BEGIN Input data

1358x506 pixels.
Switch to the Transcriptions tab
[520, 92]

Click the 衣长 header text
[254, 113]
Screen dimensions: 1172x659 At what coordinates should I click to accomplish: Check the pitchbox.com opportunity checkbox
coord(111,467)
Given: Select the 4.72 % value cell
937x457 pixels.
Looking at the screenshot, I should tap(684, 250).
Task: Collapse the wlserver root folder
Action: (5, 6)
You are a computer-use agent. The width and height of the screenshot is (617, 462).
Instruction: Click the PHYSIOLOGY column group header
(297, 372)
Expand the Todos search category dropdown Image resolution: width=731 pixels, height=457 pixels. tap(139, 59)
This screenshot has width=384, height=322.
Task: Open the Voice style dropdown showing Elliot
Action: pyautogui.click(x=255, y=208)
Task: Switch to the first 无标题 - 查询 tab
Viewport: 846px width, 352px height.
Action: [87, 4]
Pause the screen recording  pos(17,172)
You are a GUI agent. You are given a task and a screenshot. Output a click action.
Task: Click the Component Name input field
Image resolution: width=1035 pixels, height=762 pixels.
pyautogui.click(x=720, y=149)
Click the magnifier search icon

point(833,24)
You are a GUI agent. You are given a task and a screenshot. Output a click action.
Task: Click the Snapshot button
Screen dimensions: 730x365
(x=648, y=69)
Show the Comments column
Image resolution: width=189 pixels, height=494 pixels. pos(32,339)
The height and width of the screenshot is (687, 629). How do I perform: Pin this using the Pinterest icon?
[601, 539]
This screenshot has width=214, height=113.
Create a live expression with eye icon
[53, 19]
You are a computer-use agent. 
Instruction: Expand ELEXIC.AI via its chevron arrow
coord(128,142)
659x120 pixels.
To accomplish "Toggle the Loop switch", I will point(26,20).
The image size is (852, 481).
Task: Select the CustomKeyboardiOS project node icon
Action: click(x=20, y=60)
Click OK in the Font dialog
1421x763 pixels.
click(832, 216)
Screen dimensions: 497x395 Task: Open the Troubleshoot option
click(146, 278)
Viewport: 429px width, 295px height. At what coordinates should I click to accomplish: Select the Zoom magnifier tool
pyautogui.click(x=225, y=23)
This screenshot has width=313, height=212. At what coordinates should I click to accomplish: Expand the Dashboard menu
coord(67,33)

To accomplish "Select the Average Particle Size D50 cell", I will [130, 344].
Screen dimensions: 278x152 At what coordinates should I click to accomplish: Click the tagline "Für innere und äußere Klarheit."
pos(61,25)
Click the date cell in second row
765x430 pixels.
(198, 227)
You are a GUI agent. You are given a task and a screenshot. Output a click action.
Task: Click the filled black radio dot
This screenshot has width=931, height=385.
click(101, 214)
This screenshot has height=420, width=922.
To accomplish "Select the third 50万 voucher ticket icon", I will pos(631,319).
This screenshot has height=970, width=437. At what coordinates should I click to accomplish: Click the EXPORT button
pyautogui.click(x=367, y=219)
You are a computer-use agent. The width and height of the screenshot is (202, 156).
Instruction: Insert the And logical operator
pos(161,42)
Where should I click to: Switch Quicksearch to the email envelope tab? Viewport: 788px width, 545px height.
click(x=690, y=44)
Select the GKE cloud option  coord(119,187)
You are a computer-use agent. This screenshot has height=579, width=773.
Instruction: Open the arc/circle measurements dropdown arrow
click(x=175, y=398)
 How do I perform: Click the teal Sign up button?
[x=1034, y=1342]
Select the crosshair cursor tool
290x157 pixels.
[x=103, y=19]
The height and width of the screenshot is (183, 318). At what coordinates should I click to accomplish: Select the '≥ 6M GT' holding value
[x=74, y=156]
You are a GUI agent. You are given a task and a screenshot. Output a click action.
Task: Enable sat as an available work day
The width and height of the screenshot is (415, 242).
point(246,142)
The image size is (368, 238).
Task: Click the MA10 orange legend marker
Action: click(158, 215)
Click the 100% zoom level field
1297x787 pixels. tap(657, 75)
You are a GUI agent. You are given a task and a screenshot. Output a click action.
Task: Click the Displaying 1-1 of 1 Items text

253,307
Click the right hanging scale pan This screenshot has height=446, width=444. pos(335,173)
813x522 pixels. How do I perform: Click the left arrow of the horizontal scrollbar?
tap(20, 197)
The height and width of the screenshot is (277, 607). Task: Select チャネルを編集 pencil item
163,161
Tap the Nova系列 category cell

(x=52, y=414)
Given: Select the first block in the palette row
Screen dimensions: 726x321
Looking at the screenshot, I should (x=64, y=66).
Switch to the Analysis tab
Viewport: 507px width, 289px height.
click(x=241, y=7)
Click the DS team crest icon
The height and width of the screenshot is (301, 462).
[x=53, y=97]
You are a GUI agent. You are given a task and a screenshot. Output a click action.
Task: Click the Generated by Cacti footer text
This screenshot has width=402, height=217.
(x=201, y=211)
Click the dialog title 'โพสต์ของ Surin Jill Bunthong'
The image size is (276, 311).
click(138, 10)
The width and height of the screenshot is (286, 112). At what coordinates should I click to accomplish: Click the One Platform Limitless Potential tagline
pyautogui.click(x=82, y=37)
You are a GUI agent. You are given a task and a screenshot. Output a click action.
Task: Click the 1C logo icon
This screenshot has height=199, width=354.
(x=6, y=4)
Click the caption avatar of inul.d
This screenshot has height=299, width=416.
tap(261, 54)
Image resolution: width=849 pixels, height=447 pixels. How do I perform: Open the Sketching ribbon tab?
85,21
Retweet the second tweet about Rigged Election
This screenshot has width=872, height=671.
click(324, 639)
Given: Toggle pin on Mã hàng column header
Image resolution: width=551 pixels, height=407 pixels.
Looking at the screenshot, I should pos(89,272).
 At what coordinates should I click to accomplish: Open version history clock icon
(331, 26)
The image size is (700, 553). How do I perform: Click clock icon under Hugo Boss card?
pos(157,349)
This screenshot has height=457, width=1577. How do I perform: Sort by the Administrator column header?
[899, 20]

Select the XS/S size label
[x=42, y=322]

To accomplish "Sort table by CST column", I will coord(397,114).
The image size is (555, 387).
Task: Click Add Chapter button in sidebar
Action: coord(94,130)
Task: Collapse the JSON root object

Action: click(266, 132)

END Input data

- _Problem_: For each line in the data that holds the word "computer", copy the line.

- _Answer to this exercise_:
You are a computer-use agent. The width and height of the screenshot is (617, 462).
You are a computer-use agent. 
You are a computer-use agent. The width and height of the screenshot is (202, 156).
You are a computer-use agent. This screenshot has height=579, width=773.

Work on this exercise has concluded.